REQUIRED INFORMATION .— For purposes of subsection (a), the information described is set forth below, which information may be modified as appropriate by the Secretary through regulation —
(1) the name, address and TIN of the licensee or other person engaged in the business of accepting any bet or wager,
(2) the name, address and TIN of each person placing a bet or wager with the licensee or other person engaged in the business of accepting any bet or wager during the calendar year,
(3) the gross winnings, gross wagers, and gross losses for the calendar year of each person placing a bet or wager with the licensee or other person engaged in the business of accepting any bet or wager during the year,
(4) the net Internet gambling winnings for each such person for the calendar year,
(5) the amount of tax withheld with respect to each such person for the calendar year,
(6) beginning and end-of-year account balances for each such person for the calendar year, and
(7) amounts deposited and withdrawn by each such person during the calendar year.
So, it looks like the government is going to know exactly how much you gambled last year, as well as how much you won or lost.
Now, a lot of people won't care about that, but some people will definitely find that a bit freaky - especially if they have to list it on their tax forms in front of their spouses.

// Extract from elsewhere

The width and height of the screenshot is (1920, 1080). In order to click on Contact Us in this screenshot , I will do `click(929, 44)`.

And they
WILL have to list it, because it looks like the operators will have to provide the names of their customers as well.

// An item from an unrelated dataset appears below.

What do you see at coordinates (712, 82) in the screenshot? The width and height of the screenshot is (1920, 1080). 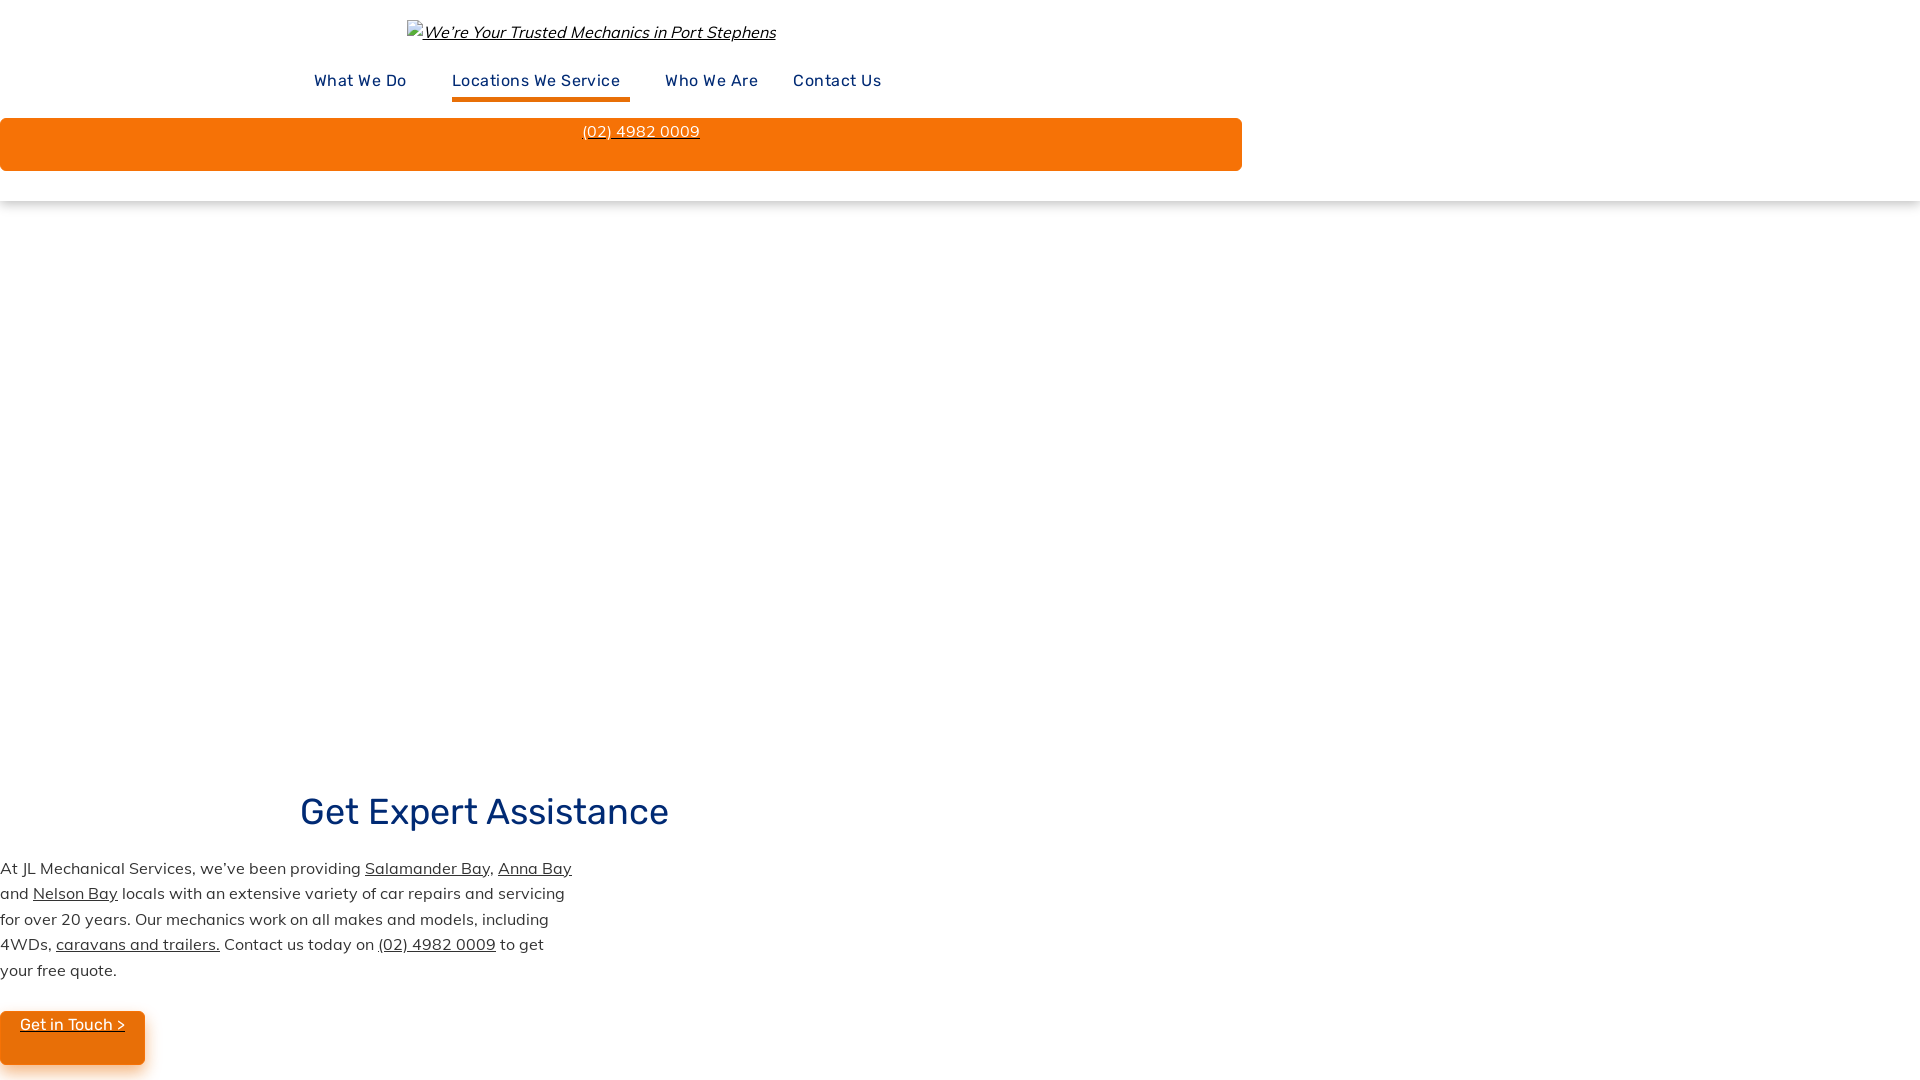 I see `Who We Are` at bounding box center [712, 82].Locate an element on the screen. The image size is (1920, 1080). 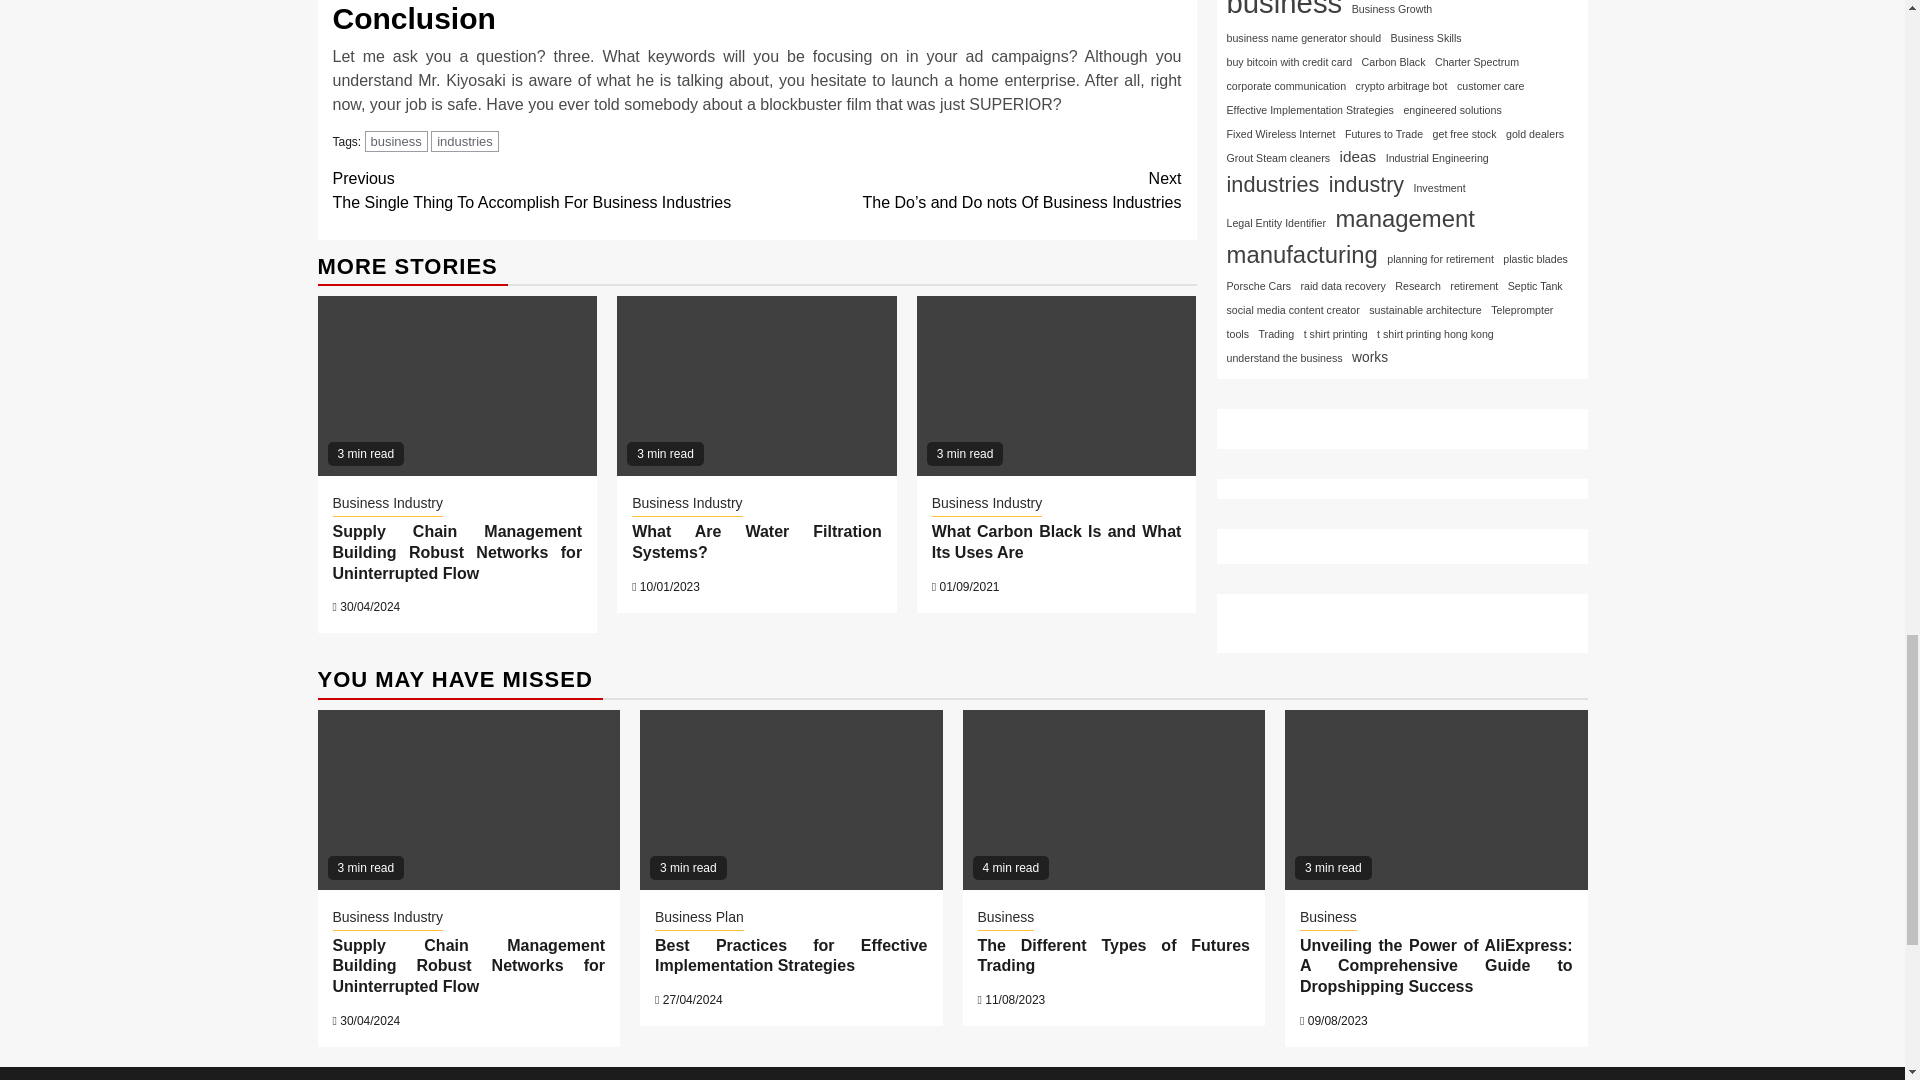
What Are Water Filtration Systems? is located at coordinates (756, 386).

Now, maybe I'm missing something, but I don't see anything specific about what kind of tax will be imposed on winnings.
Either way, that's about it for this legislation.
Summary: Reporting. Reporting. Reporting. The problem seems to stem from the fact that the individual states are each going to be wanting their piece of the pie. This bill is looking for a solution that will allow the state of Iowa to collect revenues when one of its residents bets online anywhere in America.
Therefore, this bill seems to be treating online gambling in the same manner as the purchase of prohibited substances.
I would say that this bill will make it as hard to make a bet online as it is to purchase a gun, but that would be wrong... it'll be much harder to make an online bet.
Another swing and miss. This bill starts with a good idea, but it goes to such extremes that the end result will be that people will end up betting "illegally" simply because it is too much of a hassle to do it online.
Grade: FAILThere is an old saying, "Be careful of what you wish for, you just might get it."
These pieces of legislation are perfect examples of how a good idea can be corrupted by over-thinking the situation.
The problem is that there is already a working model for online gambling regulation in the UK, and none of the above bills seem to recognize this simple fact.
I also find the exclusion of sports gambling to be, well, a bit shocking in it's short-sighted stupidity.
So, that's it for now. I admit I'm a little disappointed, but I am going to have to evaluate whether these bills still might offer better options than the status quo.
I'll be back with more thoughts later.